Data Optimizations

Last Updated: Aug 22, 2018 06:47AM PDT

Introduction
 
A data reading operation consist of the following:
1. Client sending a read request
2. The storage solution performing the read request internally
3. The storage solution sending the data over the network/fabric. 

In order to improve the overall read operation performance, NooBaa assumes that most read operations have specific workload logic, that has a context of an object, client, environment, and proximity.

As an example, a video player that issues a read operation on the first part of a video file. 
From a storage solution perspective, that's all it got and that what it needs to serve. Putting things into context will grand multiple optimization paths: requests for the rest of the video will probably follow, related videos from the same directory, user or date will be accessed. Other clients in the same region may access the same file, e.g. video editing team or campus hospital accessing radiology data of a patient. 

Data Optimizations

NooBaa takes the context into account in several ways.
First, from an architecture perspective, NooBaa provides scale-out S3-endpoints outside of the cores. 
These S3 endpoints are totally stateless and they are to be deployed in close proximity to the clients and even specifically per heavy applications. Read more on scaling out S3 endpoints article.
When a client is sending a read request to a NooBaa endpoint, the endpoint will be served with more data then it requested. This is the first part of the prefetching of data. Data will be prefetched based on context - e.g. further data ranges in an object.

### DATASET RECORDS:
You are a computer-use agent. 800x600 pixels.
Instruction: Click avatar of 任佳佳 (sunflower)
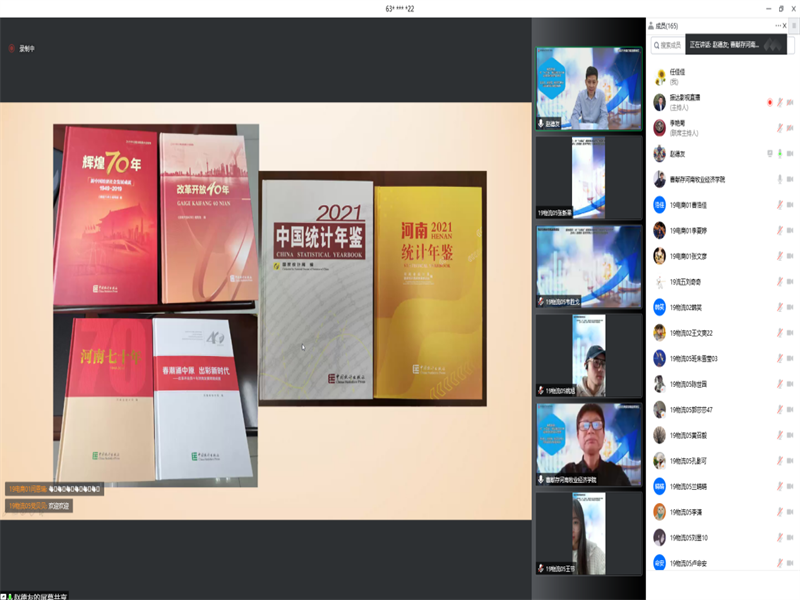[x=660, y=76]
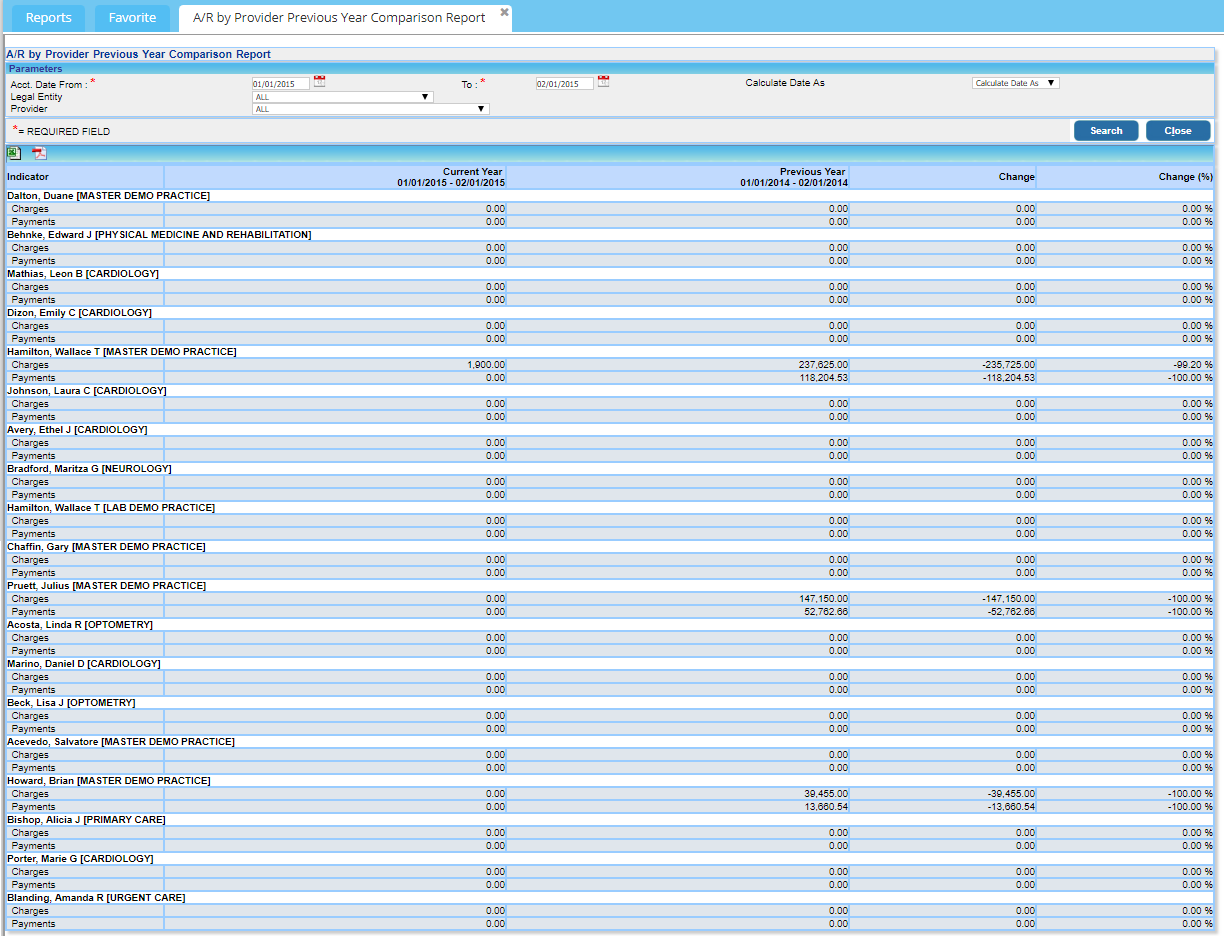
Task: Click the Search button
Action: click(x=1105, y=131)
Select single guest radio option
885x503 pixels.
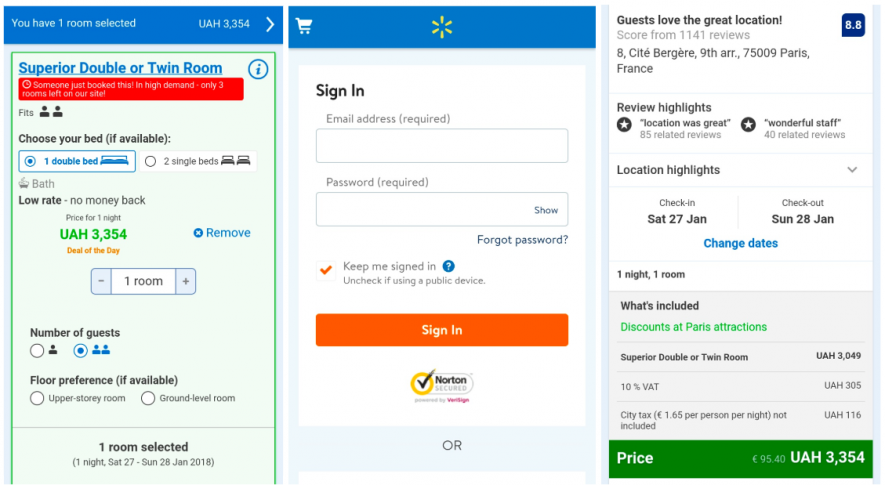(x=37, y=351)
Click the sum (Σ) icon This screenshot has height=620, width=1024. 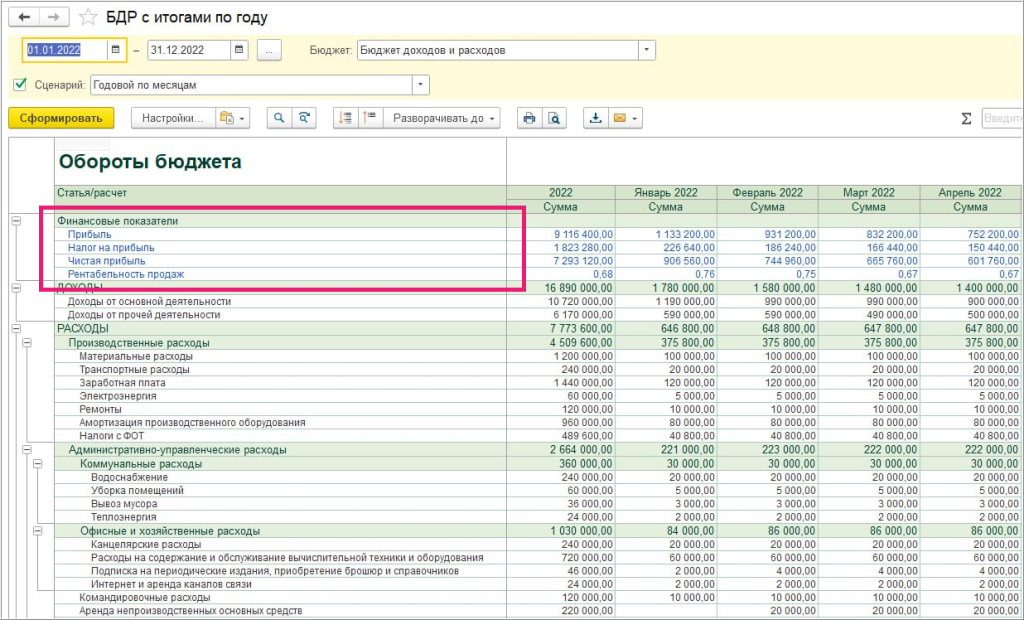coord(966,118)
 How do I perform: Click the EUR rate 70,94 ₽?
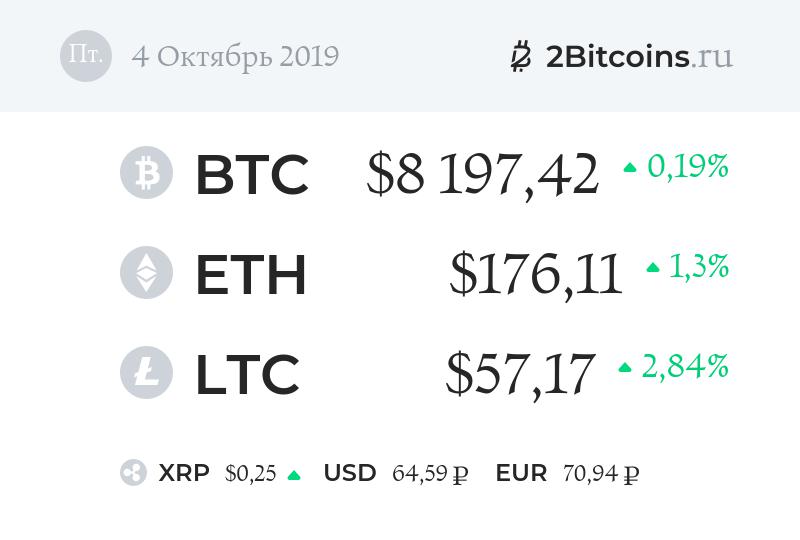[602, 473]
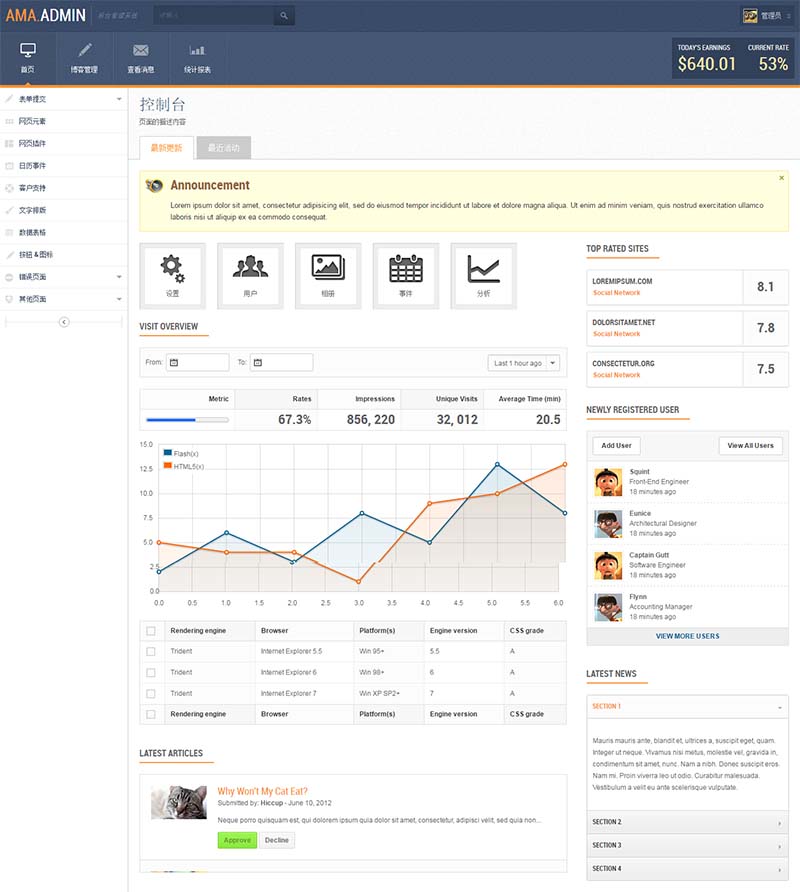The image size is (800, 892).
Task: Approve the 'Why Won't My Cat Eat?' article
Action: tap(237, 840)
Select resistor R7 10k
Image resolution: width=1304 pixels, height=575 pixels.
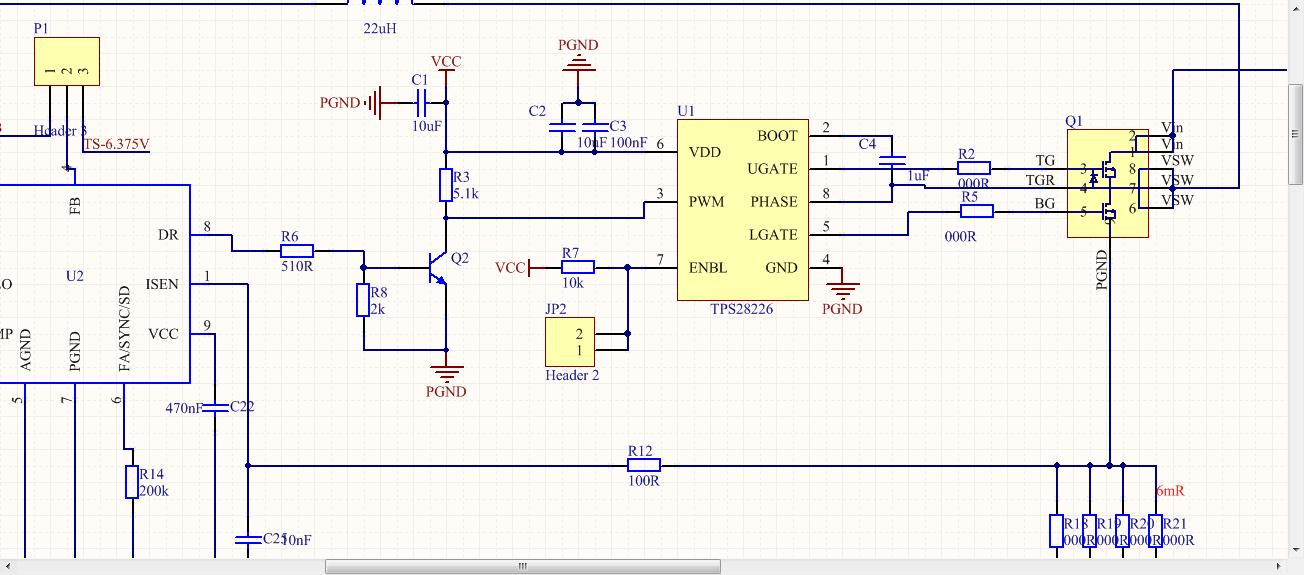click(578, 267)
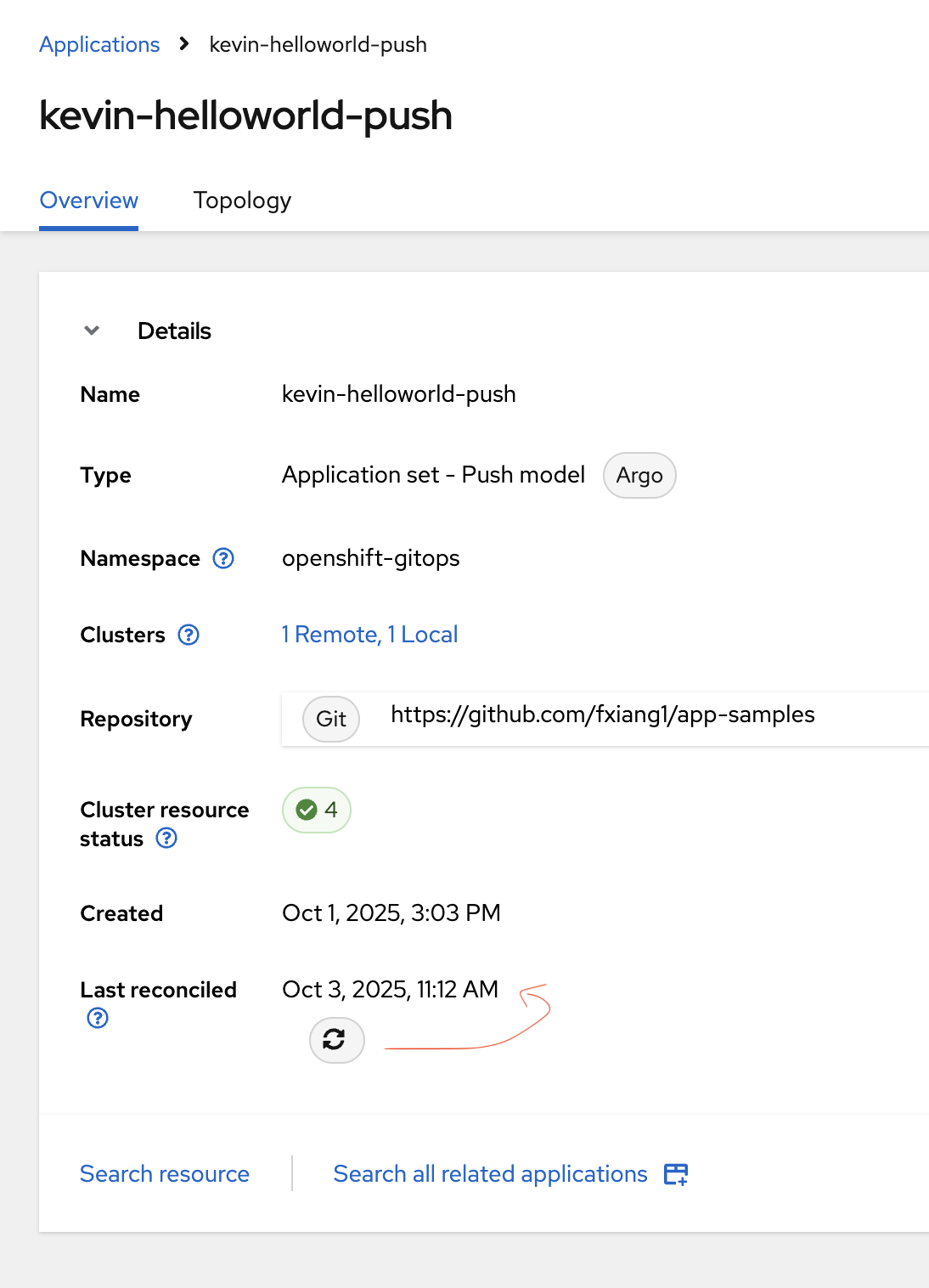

### WORK TO COMPLETE:
• A. In the NooBaa data optimizations text, why does NooBaa assume that most read operations follow a specific workload logic with a context? Explain in one to three sentences.
• B. Transcribe the data optimizations text, starting at "In order to" and ending at "of the cores.".
• C. Go on with the NooBaa data optimizations text from its last sentence.

### ANSWER LIST:
• A. NooBaa makes this assumption to improve overall read performance. A single read request gives the storage little to go on. Placed in context, it opens several optimization paths, such as expecting requests for the rest of a video or access to related files by nearby clients.

• B.
In order to improve the overall read operation performance, NooBaa assumes that most read operations have specific workload logic, that has a context of an object, client, environment, and proximity.

As an example, a video player that issues a read operation on the first part of a video file. 
From a storage solution perspective, that's all it got and that what it needs to serve. Putting things into context will grand multiple optimization paths: requests for the rest of the video will probably follow, related videos from the same directory, user or date will be accessed. Other clients in the same region may access the same file, e.g. video editing team or campus hospital accessing radiology data of a patient. 

Data Optimizations

NooBaa takes the context into account in several ways.
First, from an architecture perspective, NooBaa provides scale-out S3-endpoints outside of the cores.

• C.
The second optimization happens in the storage nodes. Upon read operation request, NooBaa core brings more metadata than requested into the memory and sends the storage nodes requests to read data from drives into their memory. This is the read-ahead operation. It will allow serving following requests much faster. NooBaa currently provides it only for storage nodes and not for cloud storage or cloud-like storage. In hybrid scenarios where there are remote data centers based on storage nodes, combined with data centers that have cloud-like storage.

Data Proximity Optimizations 

When data is spanned across multiple locations, and data will be written to a single location but consumed from the other, the system would identify the pattern and will give higher priority to bringing the context data closer to the client while it serves the oncoming requests. 
Following requests will be practically served from the close proximity site. Proximity is dictated by binding endpoints to a pool. 

As an example, let's assume that two teams are working on a video project. One in LA, the other in India. Data is replicated and spanned across the sites
The LA team generates the raw content and writes locally in LA.
In classic storage solution, the India team can either access the data remotely in LA or wait till it is fully replicated to India. In many cases, both options are not realistic. 
Using NooBaa, when an editor will access the first range of a video in India, NooBaa will simultaneously trigger all mechanisms described above, and they will take effect in reverse order to the way described them: 
1. Higher priority will be given to bring the video to India, assuming it will be required by others there soon enough
2. Read-ahead will be done on the video's metadata and data, assuming those requests are upcoming.
3. Additional data is prefetched to the endpoint. 

These optimizations tackle common use cases in research, healthcare, media production and others which are challenged by real distributed data sets and affected by data proximity. 
When an application tries to read data, the challenge is how to bring it as fast as possible, while prefetch is part of the solution, but providing the data from the closest location is even more important.